XVII-XVIII yüzyıllarda.trombon geçmişin müziğiyle ilişkilendirildi. Bir topluluk ve solo enstrüman olarak kalan, ayrı duruyor ve orkestraların bir parçası değil. Bu, birçok bestecinin bu enstrüman için eserler yaratmasını engellemez.
Çoğu durumda, trombon tınısının ana uygulama alanı kilise müziğiydi: şarkı seslerine eşlik ediyor ya da seslendiriyor, bunun için yüksek bir kayıt kullanıldı.
Ancak özel bir pozisyonda trombon,müzikal tiyatroda kullanılır. Sesi, K.V. Gluck'un operalarında dramatik bir tat kazandı ve W.A. Mozart, Don Giovanni ve Requiem operasında ona trajik ve müthiş bir rol bahşeder.

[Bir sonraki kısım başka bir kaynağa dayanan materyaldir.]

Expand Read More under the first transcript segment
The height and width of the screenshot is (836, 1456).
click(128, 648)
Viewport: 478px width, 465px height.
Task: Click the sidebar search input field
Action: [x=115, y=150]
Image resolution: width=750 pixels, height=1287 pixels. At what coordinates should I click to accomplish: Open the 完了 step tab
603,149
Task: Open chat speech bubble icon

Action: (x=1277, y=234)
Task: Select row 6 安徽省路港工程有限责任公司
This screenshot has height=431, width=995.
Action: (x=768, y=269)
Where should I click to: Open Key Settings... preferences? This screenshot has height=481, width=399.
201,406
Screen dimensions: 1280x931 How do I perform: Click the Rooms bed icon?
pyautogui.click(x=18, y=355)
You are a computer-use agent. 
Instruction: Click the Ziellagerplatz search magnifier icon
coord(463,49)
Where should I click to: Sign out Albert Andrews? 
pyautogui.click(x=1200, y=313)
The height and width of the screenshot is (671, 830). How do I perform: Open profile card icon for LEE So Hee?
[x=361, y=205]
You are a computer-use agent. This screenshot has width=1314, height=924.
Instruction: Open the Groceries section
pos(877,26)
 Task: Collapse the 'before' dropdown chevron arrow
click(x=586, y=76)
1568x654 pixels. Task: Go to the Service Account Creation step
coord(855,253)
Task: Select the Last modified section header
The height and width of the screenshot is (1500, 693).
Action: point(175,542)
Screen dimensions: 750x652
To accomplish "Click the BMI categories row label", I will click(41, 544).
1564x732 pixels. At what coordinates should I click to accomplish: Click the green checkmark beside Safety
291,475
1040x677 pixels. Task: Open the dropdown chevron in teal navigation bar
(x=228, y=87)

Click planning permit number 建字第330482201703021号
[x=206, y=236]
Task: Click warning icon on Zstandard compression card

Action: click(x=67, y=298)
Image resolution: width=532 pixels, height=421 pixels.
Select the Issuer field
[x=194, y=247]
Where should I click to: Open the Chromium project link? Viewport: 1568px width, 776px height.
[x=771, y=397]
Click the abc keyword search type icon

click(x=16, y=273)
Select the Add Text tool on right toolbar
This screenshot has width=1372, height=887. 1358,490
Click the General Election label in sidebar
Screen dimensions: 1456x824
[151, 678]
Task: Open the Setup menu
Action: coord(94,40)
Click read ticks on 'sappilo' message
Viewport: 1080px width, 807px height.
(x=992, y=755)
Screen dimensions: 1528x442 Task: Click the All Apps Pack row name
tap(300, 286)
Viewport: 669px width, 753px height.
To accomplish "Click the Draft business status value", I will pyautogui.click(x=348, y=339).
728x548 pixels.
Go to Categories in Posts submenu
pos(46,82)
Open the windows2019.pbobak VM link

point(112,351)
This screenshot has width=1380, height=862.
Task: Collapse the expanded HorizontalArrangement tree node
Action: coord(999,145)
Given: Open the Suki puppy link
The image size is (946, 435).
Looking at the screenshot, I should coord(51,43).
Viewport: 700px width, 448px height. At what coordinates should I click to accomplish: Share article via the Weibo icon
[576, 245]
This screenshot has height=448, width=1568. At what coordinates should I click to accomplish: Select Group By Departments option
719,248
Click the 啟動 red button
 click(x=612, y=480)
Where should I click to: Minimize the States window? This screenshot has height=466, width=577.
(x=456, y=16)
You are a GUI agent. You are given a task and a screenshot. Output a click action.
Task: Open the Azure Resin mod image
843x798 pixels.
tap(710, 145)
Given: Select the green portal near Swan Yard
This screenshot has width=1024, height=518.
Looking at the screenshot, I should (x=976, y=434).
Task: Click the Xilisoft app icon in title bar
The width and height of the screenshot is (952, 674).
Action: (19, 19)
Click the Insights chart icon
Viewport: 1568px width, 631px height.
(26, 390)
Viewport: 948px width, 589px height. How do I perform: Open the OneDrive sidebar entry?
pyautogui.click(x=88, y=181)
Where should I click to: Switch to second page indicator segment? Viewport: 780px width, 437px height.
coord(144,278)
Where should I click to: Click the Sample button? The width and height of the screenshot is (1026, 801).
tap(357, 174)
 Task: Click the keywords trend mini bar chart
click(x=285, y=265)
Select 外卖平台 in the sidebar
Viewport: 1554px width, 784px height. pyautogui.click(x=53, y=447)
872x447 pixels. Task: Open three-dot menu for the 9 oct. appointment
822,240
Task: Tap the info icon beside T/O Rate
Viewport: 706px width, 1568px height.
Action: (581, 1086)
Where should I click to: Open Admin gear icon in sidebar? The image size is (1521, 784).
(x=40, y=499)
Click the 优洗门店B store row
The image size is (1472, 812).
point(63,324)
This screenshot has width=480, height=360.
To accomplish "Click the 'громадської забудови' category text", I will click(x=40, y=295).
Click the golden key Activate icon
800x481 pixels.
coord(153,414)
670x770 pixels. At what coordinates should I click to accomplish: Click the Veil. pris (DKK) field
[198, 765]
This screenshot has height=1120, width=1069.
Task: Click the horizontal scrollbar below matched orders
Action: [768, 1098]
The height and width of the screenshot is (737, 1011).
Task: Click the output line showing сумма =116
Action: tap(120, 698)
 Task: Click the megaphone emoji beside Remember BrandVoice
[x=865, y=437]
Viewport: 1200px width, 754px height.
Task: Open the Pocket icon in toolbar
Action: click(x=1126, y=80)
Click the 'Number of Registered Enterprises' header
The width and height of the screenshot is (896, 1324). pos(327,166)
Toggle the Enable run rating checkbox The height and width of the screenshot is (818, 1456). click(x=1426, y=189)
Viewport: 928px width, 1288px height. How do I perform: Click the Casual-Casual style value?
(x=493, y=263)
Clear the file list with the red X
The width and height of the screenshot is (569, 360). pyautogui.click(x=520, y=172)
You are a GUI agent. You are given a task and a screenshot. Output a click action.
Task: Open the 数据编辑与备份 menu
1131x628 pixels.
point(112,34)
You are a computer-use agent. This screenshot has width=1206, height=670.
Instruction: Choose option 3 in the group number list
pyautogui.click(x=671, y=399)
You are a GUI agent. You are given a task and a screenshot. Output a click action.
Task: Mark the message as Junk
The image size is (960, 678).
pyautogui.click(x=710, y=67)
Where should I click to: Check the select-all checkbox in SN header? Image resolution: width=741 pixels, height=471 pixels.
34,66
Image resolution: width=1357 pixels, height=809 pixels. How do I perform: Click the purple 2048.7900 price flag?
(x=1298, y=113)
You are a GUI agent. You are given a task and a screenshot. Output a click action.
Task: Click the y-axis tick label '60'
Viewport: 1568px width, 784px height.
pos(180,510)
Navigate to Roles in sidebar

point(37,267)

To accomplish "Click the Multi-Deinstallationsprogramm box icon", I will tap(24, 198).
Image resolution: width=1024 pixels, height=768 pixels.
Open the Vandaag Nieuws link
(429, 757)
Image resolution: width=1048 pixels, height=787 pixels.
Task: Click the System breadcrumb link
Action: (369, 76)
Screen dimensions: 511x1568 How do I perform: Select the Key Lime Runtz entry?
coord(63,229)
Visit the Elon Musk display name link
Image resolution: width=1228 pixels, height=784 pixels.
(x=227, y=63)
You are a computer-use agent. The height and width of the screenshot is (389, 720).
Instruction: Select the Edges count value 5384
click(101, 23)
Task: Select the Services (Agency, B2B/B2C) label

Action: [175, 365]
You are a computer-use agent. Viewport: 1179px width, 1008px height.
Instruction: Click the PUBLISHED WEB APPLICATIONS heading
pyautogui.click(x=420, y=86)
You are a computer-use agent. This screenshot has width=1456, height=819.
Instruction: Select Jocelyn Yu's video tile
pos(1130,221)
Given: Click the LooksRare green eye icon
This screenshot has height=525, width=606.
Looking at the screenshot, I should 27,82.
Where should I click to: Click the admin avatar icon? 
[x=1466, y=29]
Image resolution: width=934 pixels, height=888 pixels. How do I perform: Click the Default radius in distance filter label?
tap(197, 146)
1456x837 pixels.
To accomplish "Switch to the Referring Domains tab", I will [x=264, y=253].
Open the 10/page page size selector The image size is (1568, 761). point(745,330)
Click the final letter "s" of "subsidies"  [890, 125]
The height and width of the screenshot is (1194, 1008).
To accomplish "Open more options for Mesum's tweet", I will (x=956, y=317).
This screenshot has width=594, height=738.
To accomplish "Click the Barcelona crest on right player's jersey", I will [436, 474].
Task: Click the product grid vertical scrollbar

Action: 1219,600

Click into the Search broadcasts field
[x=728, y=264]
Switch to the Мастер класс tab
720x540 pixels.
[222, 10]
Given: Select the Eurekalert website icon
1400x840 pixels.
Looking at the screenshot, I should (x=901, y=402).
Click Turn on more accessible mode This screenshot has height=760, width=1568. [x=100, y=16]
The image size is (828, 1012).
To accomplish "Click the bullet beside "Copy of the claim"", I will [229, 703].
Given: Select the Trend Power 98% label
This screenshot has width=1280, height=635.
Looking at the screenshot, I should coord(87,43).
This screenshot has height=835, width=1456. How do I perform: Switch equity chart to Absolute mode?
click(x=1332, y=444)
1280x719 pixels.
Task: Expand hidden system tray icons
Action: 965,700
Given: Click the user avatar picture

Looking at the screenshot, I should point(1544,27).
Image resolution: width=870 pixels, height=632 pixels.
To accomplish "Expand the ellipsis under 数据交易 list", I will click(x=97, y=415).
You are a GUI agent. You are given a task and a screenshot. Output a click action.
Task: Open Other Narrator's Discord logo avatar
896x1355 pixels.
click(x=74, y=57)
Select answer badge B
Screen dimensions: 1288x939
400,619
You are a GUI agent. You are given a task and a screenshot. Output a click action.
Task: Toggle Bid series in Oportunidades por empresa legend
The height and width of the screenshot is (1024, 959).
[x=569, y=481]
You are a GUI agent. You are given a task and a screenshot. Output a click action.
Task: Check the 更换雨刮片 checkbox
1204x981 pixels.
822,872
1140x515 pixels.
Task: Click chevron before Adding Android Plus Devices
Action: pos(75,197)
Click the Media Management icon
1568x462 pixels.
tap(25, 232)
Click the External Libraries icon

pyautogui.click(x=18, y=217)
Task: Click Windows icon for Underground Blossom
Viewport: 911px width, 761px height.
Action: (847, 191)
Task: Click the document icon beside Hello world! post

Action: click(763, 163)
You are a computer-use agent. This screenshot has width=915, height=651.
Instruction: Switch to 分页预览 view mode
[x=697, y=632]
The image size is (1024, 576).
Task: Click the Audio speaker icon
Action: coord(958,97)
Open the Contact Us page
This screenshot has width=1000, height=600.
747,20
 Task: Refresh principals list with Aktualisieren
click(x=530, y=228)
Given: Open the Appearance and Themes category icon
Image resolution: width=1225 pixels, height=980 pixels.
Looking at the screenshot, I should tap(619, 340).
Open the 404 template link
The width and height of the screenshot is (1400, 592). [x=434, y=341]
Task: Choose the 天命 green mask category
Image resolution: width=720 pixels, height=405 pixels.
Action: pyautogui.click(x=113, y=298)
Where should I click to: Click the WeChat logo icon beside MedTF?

Bir senfoni orkestrasında trombon
Trombonun bir müzik aleti olarak tanıtılmasısenfoni orkestrası yalnızca 18.-19. yüzyılların başında gerçekleşti. L.V. Beethoven'dan. G. Berlioz ona senfonik müziğin genişletilmiş solo bölümünü ilk kez emanet etti ve onu asil ve görkemli bir tını olarak tanımladı. Orkestranın modern kompozisyonunda kural olarak iki veya üç trombon (iki tenor ve bas) kullanılır. R. Wagner, PI Çaykovski, G. Mahler, J. Brahms'ın orkestraları, sesinin ölümcül ve korkunç güçlerle ilişkilendirildiği trombonun son derece ve davetkar tınısı olmadan düşünülemez.
19. yüzyılda trombona olan ilginin artmasıyla, glissando kullanımı pratik olarak yasaklandı ve bu sadece 20. yüzyılın klasikleri - A.Schoenberg ve I. Glazunov arasında kullanılmaya başlandı.
Cazda Trombon
Caz trombon müzikal için yeni bir rolaracı. Caz müziğinin ilk akımlarından biri olan Dixieland dönemi ile başlar. Burada ilk kez bu enstrüman solo doğaçlama yapmak, bir karşı melodi yaratmak ve onunla ustaca oynamak gibi algılanıyor. En ünlü caz tromboncuları - Glen Miller, Myth Mole, Edward Kid Ory, kendi çalma tarzlarını yarattılar. Ana tekniklerden biri, bireysel vurgulu notaların ve trombon üzerindeki karakteristik glissando kombinasyonudur. 1920'lerde Dixieland'ın eşsiz sesini yaratır. XX yüzyıl. Caz tromboncuları sayesinde caz tarzı üflemeli çalgılarla ilişkilendirilir.
Trombon, Latin Amerika müziğinde de ses çıkarır - bu, trombonun solo enstrüman olduğu gezici caz toplulukları tarafından kolaylaştırıldı.